CQFD

Mensuel de critique et d’expérimentations sociales

  • Quoi de plus naturel, en sommes ?
    Par Queen Kong
    http://cqfd-journal.org/Quoi-de-plus-naturel-en-sommes

    Il y en a que ça aide pour draguer, d’autres pour qui c’est un chemin de croix. Il y a ceux qui sont si convaincus qu’ils vont jusqu’à trouver misogyne la description d’une femme laide dans un roman. Il existe mille façons d’être un homme féministe, et autant de difficultés à le revendiquer.
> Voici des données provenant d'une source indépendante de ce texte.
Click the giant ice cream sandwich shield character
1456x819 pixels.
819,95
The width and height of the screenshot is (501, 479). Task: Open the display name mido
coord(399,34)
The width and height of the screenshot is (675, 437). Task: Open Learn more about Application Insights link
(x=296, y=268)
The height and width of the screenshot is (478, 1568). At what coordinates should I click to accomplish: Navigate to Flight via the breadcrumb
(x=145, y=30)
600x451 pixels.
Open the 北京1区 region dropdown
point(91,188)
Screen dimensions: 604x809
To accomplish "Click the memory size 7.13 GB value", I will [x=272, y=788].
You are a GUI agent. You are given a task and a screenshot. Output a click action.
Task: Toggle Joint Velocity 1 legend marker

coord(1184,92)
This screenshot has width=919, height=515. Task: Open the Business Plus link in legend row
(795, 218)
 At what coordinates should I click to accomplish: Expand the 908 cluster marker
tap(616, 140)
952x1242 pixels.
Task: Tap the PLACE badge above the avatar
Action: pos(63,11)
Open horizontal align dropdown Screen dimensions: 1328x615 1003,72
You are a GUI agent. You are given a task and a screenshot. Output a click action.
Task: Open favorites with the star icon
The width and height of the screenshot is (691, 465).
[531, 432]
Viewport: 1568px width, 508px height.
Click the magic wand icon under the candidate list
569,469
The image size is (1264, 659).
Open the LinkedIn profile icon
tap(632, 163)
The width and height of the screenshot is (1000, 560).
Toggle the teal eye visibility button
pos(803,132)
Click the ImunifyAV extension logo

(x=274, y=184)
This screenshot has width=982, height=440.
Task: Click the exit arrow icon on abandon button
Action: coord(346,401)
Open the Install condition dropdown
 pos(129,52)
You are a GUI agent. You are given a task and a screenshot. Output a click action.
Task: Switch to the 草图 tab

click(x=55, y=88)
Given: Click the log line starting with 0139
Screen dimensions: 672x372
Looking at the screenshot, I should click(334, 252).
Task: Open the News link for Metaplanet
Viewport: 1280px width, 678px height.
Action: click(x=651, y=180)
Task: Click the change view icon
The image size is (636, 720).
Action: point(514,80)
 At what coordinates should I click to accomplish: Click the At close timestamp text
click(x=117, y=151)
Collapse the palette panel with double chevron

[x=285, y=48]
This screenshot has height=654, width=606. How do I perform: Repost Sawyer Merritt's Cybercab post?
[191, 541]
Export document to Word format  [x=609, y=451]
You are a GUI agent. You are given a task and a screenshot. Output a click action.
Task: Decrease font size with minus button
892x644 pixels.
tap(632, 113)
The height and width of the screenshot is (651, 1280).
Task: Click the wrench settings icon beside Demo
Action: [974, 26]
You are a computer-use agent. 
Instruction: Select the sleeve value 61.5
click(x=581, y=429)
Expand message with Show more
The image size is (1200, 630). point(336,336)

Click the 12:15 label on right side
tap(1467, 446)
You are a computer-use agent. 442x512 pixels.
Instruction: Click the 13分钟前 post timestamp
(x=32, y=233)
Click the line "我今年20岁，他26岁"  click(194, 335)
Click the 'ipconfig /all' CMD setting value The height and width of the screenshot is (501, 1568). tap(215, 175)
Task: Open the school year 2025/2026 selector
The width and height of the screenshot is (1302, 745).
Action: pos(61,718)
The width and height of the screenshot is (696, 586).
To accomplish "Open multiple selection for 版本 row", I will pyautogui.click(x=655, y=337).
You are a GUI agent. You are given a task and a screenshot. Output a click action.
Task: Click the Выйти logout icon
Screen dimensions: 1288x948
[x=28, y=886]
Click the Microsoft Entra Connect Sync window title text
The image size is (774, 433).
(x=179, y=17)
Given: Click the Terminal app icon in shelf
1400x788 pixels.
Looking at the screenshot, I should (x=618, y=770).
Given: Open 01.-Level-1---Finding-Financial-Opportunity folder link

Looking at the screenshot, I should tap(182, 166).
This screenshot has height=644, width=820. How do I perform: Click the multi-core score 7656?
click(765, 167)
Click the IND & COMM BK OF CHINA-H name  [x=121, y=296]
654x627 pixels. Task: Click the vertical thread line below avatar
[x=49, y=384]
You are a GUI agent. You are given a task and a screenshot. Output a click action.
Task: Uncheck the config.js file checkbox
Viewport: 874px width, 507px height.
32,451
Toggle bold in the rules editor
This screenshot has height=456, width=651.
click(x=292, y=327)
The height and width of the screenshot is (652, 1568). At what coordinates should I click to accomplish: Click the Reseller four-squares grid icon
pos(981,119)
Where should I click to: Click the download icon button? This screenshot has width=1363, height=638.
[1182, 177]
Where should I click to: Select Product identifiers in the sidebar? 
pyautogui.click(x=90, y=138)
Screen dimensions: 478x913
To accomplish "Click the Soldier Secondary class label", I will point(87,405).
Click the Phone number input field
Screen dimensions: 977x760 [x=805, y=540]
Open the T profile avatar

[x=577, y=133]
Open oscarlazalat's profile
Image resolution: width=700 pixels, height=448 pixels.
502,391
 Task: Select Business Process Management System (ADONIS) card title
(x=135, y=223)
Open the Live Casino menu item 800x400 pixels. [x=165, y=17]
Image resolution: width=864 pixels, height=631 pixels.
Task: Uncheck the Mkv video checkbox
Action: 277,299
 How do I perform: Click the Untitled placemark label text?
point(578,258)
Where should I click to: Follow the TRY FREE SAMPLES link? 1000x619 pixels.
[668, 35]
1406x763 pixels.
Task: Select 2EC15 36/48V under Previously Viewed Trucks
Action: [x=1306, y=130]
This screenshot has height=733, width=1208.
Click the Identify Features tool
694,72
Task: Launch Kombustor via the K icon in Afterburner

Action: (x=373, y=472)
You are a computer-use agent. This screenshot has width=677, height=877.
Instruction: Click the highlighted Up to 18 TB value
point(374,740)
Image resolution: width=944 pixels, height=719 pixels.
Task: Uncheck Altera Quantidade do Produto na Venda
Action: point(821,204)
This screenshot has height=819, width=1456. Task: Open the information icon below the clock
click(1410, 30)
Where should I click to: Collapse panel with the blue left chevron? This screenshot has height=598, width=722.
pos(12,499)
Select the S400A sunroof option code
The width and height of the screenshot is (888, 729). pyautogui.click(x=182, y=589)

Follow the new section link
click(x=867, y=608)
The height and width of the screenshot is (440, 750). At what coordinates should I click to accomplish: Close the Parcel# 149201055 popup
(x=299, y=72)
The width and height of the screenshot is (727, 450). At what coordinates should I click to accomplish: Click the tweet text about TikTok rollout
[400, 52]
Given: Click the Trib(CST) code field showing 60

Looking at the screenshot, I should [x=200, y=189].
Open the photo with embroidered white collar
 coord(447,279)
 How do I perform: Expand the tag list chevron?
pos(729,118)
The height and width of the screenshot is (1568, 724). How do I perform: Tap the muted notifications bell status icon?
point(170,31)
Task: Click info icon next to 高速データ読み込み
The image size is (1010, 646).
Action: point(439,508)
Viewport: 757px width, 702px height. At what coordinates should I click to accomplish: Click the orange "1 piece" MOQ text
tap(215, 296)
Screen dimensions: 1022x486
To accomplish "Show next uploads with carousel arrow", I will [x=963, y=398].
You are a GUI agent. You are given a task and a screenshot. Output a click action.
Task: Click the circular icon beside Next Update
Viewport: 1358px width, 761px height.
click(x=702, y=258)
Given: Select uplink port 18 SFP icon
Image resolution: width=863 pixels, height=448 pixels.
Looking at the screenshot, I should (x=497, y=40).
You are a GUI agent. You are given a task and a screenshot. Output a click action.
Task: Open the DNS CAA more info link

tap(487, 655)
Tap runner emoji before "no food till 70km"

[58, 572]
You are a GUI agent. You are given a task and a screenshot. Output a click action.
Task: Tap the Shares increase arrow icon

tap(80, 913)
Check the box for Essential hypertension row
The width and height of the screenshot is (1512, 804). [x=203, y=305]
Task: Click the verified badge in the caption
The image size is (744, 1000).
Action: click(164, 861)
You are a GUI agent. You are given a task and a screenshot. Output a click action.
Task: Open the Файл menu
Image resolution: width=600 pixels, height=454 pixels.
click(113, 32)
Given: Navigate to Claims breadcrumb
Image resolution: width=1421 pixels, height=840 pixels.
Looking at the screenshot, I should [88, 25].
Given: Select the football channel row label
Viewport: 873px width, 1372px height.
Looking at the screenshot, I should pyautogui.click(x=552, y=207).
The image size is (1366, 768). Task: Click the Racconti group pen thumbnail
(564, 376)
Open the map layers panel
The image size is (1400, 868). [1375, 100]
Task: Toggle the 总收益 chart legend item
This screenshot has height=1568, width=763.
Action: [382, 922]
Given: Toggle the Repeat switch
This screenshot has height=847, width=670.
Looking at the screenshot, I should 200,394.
    Être un homme féministe implique de reconnaître qu’il y a deux camps et que l’un est moins fort que l’autre. C’est être affilié, par le biais de son genre, au camp des violeurs, des harceleurs et des clients de prostituées, mais affirmer : « Je ne suis pas comme eux » – sans endosser leur culpabilité ni en faire des monstres. C’est s’approprier le mot « féministe », dans lequel on entend « pour les femmes » plutôt que « pour l’égalité entre hommes et femmes », qui fige la dichotomie hommes-coupables / femmes-victimes. C’est traquer en soi un genre de virus si bien ancré qu’on dit souvent d’un homme, même ami, qu’il a « des restes de misogynie en lui » ; c’est porter ce combat sans confisquer la parole à des femmes déjà trop souvent muettes ; c’est faire sienne l’idée que les hommes souffrent eux aussi du patriarcat et renoncer au droit de mettre les pieds sous la table en échange du droit de pleurer si on est triste. C’est se retrouver face à des injonctions contradictoires, tâtonnements inévitables dans une redistribution des rôles d’une telle ampleur – et louvoyer au milieu des « soyez respectueux mais pas charmeurs, attentifs mais pas protecteurs » – tout en protégeant ce qu’on considère, au-delà du genre, comme constitutif de sa personnalité.